Is AGI Here? A Sober Look at Today's AI Limits
Everyone's debating if the latest models are a step towards AGI. The truth is more interesting: they're powerful reasoning engines with glaring, predictable blind spots. Here’s what they can actually do and where they still fail spectacularly.
May 31, 2026 · 4 min read · SuperThinking team
Is AGI here? No.
But for the first time, asking the question doesn't feel completely ridiculous. Models like GPT-4, Claude 3, and Gemini can write code, pass the bar exam, and even display sparks of what looks like creative reasoning. The hype is deafening, and the pace of change is dizzying.
But if you spend enough time in the trenches with these models, you start to see the cracks. They are masters of mimicry and pattern recognition on a scale we've never seen before, but they aren't thinking beings. They are alien intelligence, not artificial humans. Understanding the difference is the key to actually using them well.
The 'Sparks of AGI' Argument
The case for AGI got its biggest boost from a Microsoft Research paper titled "Sparks of Artificial General Intelligence." The researchers threw a battery of novel tests at an early, unfiltered version of GPT-4. The results were genuinely shocking.

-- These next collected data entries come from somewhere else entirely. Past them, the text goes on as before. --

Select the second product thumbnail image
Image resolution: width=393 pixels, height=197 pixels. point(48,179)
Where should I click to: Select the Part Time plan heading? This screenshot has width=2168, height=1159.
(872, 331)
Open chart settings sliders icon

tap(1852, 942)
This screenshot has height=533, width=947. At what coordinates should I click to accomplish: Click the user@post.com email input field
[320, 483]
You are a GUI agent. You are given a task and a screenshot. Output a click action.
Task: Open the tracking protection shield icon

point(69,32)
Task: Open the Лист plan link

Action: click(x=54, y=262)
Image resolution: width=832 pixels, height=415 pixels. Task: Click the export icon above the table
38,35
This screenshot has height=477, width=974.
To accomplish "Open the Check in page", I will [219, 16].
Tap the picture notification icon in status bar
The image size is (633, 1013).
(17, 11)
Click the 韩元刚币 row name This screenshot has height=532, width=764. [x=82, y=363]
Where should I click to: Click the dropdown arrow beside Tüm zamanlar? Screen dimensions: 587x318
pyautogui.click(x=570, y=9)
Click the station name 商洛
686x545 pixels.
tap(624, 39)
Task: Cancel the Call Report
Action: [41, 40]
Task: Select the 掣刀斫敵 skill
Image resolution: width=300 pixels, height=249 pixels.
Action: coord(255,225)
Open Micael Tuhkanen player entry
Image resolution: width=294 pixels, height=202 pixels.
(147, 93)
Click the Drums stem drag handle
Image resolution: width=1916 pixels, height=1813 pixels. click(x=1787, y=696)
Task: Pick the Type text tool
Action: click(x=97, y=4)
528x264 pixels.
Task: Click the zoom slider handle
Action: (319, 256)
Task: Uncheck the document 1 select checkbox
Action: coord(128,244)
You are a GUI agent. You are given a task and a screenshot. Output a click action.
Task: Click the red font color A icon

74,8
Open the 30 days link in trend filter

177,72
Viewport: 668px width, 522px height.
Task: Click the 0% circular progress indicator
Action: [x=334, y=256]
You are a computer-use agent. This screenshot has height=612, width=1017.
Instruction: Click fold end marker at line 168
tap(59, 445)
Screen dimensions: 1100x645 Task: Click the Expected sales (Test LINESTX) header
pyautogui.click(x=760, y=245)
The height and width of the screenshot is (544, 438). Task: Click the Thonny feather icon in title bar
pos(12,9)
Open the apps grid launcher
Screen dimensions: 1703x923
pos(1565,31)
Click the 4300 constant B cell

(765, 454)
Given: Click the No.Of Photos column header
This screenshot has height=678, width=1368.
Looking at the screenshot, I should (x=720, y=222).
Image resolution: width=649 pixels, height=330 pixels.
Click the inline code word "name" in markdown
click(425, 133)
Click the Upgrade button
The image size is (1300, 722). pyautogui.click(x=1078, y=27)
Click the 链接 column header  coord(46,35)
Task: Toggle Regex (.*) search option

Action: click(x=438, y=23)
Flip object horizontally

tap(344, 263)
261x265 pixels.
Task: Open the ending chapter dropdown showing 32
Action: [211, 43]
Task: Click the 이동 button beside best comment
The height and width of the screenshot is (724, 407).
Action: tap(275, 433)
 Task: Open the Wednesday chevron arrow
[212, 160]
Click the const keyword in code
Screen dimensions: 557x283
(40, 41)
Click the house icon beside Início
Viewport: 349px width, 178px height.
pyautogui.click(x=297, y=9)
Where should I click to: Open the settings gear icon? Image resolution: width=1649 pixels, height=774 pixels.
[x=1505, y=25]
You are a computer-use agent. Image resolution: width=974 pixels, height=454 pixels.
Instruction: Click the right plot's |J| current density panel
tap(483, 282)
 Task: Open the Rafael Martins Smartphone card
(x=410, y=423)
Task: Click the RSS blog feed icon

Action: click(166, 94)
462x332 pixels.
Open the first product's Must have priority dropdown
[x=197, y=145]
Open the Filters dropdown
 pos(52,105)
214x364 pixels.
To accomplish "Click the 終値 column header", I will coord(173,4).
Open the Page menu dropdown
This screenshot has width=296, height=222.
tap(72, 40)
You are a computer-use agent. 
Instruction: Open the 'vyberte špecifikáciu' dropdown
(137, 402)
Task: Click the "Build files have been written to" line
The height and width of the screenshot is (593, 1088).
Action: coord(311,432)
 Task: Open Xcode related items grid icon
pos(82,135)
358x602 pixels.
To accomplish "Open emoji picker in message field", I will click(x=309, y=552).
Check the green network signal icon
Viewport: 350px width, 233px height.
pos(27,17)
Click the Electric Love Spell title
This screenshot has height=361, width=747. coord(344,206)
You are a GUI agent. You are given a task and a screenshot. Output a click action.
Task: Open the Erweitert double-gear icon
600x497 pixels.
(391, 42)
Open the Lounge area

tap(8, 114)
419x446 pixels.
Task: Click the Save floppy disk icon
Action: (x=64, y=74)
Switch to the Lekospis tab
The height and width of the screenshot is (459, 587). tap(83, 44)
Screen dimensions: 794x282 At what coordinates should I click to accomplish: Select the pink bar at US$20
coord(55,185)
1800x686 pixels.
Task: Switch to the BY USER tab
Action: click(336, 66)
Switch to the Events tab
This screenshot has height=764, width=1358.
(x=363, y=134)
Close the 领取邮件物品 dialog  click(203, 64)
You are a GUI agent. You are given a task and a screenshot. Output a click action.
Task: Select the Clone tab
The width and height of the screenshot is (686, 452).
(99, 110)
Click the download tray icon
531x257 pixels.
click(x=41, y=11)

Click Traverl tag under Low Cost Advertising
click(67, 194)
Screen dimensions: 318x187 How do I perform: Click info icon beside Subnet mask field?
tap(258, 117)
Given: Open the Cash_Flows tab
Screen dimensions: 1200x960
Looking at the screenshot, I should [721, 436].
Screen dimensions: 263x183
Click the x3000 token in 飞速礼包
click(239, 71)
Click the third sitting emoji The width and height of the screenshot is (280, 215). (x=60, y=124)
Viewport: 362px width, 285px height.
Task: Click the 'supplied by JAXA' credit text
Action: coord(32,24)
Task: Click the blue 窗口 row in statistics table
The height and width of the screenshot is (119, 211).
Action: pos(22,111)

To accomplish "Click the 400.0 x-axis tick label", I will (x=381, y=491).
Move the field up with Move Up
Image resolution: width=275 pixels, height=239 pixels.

They asked it to draw a unicorn in TiKZ (a complex data visualization language) without ever having seen an example of a unicorn in TiKZ. It worked. They gave it complex programming challenges that required genuine understanding, not just memorization. It aced them.
Most impressively, they tested its 'Theory of Mind'—the ability to understand another entity's mental state. They'd describe a situation where a character puts an object in a box, leaves the room, and another character moves the object. Then they'd ask the model where the first character would look for the object. GPT-4 consistently answered correctly, demonstrating an ability to model belief states. This is a test that children typically don't pass until they are four or five years old.
These aren't just parlor tricks. They show a capacity for abstract reasoning that goes far beyond simple text prediction. The model can synthesize concepts, apply knowledge to new domains, and operate on a level that feels like genuine intelligence. This is where the hype comes from, and it's not entirely baseless.
Where It All Falls Apart
For all its brilliance, GPT-4 has blind spots you could drive a truck through. These aren't edge cases; they are fundamental failures of understanding that reveal the digital nature of its brain. Once you see them, you can't unsee them.
The most obvious is common-sense physical reasoning. An LLM can write a sonnet about gravity, but it has no intuitive grasp of it. Ask it a simple physics puzzle that isn't in its training data, and you get nonsense. A classic example: "If I have a book, a 9-egg carton with 8 eggs in it, a laptop, and a bottle, how do I stack them, starting with the book, to be as stable as possible?" GPT-4 will confidently suggest putting the laptop on top of the egg carton.
It fails because it has only ever read about eggs, books, and laptops. It has never held them, felt their weight, or understood their fragility. It's a brain in a vat, and the vat is the internet.
Models also lack continuity and memory. Every chat is a fresh start. You can use custom instructions or API-level tricks to provide context, but the core model has no persistent memory of your past interactions. It can't learn about you over time, remember a project's goals from last Tuesday, or maintain a consistent personality without being constantly re-prompted. It's an actor who needs to be handed the full script for every single line.
Finally, there's the gap between planning and execution. An LLM can generate a fantastic 10-step business plan. It cannot execute step one. It can't check a website, send an email, or adapt when step three fails unexpectedly. That requires agency, a connection to the real world, and the ability to handle errors—all things that require external tools and agentic frameworks to bolt on.
So, What Are We Actually Building?
If it's not AGI, what is it? The best metaphor I've found is a universal reasoning engine. It's a tool, not a colleague. Think of it as a cognitive prosthetic that can augment your own thinking.
You wouldn't ask a calculator to write a marketing plan, and you shouldn't ask an LLM for its opinion or to manage a project. But you should use it for tasks that fit its unique skills:
- Brainstorming and Reframing: It's incredible for generating 50 blog post titles, reframing a paragraph in a different tone, or acting as a rubber duck to talk through a complex problem.
- Summarization and Synthesis: Feed it a 10,000-word research paper and ask for the three key takeaways. It will do a better job than any human intern.
- Code Generation and Translation: It can write boilerplate code, translate a Python script to JavaScript, or explain a complex regex in plain English. It's a massive accelerator for developers.
The trick is to stay in the driver's seat. Use the AI to generate options, and then use your human judgment—your common sense, your memory, your agency—to decide, edit, and execute.
We aren't building a person in a box. We're building the most powerful tool for thought ever created. And we're just getting started.